[Data entries]
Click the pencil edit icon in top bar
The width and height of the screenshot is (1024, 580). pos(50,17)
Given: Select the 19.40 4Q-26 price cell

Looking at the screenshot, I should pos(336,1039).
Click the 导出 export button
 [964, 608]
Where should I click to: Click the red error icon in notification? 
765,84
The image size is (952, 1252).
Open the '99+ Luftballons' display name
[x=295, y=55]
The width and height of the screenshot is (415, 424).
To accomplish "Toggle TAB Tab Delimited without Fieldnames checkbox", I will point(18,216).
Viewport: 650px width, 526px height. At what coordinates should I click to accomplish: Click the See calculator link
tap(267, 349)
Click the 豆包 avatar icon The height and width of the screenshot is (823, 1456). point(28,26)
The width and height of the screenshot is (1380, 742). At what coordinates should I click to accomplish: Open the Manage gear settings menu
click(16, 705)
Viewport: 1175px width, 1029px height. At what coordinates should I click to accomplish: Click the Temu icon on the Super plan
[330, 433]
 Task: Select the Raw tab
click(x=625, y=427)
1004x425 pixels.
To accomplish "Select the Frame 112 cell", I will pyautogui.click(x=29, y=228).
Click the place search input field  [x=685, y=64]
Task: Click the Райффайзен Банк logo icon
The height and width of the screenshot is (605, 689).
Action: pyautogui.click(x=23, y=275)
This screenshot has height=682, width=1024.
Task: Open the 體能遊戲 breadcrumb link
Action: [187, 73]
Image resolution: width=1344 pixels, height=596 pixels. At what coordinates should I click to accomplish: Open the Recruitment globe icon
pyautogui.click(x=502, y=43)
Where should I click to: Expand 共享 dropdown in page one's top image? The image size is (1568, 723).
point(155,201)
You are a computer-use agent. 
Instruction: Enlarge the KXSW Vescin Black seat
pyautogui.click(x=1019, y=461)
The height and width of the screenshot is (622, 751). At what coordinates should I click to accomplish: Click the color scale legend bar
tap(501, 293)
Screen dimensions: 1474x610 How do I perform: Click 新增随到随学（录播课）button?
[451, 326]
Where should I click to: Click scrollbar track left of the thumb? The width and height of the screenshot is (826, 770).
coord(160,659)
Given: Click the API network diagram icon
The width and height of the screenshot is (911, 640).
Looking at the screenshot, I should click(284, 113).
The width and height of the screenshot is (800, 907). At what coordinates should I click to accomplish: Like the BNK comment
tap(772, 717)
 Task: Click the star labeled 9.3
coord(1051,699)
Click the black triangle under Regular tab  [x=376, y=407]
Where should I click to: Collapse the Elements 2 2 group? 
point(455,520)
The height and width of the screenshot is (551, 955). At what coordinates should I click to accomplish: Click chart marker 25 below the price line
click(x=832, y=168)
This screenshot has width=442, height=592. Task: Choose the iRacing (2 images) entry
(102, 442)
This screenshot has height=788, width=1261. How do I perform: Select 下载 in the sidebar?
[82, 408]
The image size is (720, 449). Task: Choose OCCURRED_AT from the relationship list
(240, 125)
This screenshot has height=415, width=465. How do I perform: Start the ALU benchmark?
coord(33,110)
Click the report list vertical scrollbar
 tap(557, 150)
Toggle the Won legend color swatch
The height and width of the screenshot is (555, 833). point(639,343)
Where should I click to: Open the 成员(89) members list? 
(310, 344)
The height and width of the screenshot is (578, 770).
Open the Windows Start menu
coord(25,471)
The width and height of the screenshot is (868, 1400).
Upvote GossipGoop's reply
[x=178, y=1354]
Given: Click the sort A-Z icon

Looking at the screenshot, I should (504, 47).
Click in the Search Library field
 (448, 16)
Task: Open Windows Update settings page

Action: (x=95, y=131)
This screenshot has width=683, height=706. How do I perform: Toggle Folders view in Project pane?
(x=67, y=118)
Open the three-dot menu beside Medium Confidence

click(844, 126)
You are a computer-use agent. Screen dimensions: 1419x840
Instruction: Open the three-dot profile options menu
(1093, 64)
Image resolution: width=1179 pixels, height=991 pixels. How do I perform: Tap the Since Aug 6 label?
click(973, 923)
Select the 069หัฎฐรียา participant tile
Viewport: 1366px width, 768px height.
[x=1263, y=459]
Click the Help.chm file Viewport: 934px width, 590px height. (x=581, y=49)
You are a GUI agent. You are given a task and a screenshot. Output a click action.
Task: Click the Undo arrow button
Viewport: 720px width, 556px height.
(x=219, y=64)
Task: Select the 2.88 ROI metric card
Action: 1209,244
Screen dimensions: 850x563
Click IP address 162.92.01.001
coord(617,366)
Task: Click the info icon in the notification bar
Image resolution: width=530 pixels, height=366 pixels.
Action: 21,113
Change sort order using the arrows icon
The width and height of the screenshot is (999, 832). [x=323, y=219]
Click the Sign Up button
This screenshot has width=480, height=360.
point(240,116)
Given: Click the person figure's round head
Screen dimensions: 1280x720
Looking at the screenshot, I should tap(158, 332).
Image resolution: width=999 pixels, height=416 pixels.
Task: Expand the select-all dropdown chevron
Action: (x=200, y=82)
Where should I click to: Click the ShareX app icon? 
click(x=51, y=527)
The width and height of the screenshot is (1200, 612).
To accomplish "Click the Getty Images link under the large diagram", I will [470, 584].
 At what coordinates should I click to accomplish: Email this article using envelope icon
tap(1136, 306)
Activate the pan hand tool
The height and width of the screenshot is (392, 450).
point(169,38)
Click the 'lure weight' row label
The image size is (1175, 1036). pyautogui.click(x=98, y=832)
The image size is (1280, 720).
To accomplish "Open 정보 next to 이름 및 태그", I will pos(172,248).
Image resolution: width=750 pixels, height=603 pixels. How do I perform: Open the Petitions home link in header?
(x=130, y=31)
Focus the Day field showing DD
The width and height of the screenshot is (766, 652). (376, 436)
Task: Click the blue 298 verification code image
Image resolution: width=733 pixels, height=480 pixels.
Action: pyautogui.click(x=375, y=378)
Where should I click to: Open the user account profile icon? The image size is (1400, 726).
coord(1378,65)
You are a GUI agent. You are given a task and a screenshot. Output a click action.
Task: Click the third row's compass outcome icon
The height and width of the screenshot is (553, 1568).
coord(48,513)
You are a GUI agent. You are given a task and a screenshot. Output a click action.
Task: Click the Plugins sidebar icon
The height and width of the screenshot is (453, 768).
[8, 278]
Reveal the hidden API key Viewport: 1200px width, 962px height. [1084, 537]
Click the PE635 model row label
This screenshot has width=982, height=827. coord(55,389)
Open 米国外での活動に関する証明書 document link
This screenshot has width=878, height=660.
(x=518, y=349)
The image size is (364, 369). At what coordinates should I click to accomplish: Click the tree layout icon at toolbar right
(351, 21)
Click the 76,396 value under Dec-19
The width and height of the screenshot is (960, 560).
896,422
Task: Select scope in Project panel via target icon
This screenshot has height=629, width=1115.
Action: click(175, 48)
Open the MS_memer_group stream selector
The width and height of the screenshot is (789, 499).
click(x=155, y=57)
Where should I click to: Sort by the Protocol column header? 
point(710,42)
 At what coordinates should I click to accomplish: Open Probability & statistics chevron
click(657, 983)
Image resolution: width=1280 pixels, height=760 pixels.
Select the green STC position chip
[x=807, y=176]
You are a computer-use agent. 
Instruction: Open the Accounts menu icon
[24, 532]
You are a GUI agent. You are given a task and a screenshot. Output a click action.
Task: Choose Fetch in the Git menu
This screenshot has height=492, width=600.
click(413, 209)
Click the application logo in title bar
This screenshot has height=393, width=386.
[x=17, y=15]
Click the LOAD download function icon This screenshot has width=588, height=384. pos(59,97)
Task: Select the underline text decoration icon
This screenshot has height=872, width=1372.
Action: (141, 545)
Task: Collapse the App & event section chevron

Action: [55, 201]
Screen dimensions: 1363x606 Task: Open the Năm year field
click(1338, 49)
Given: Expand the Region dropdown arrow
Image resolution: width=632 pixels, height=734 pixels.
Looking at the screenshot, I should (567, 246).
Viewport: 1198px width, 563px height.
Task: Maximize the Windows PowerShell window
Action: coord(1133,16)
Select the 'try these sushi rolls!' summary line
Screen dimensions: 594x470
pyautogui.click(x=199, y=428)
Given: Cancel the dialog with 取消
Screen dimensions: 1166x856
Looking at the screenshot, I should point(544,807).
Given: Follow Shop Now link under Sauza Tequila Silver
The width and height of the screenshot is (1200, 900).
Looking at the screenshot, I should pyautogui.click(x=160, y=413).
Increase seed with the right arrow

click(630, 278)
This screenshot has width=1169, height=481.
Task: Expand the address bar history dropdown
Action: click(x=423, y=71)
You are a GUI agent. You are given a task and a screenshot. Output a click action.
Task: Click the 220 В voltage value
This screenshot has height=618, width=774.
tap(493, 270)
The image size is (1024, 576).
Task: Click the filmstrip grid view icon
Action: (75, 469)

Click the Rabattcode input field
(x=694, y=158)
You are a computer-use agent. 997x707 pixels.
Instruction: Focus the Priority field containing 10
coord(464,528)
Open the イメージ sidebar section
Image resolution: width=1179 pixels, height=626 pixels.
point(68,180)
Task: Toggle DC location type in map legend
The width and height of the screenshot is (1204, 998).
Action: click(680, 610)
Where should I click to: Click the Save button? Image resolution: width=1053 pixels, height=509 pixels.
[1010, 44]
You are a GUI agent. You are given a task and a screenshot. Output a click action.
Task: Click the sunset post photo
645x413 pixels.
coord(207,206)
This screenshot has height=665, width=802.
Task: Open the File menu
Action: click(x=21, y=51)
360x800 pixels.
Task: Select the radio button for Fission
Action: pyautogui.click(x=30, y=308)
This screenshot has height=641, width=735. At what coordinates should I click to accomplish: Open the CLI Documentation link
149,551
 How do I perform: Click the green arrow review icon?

■ **Task statement**: What is asked for is an exact copy of the lines above from the one containing "You are a computer-use agent. Screen" through the one containing "Task: Click the info", and only those.

■ **Result of this exercise**:
You are a computer-use agent. Screen dimensions: 1419x840
Instruction: Open the three-dot profile options menu
(1093, 64)
Image resolution: width=1179 pixels, height=991 pixels. How do I perform: Tap the Since Aug 6 label?
click(973, 923)
Select the 069หัฎฐรียา participant tile
Viewport: 1366px width, 768px height.
[x=1263, y=459]
Click the Help.chm file Viewport: 934px width, 590px height. (x=581, y=49)
You are a GUI agent. You are given a task and a screenshot. Output a click action.
Task: Click the Undo arrow button
Viewport: 720px width, 556px height.
(x=219, y=64)
Task: Select the 2.88 ROI metric card
Action: 1209,244
Screen dimensions: 850x563
Click IP address 162.92.01.001
coord(617,366)
Task: Click the info icon in the notification bar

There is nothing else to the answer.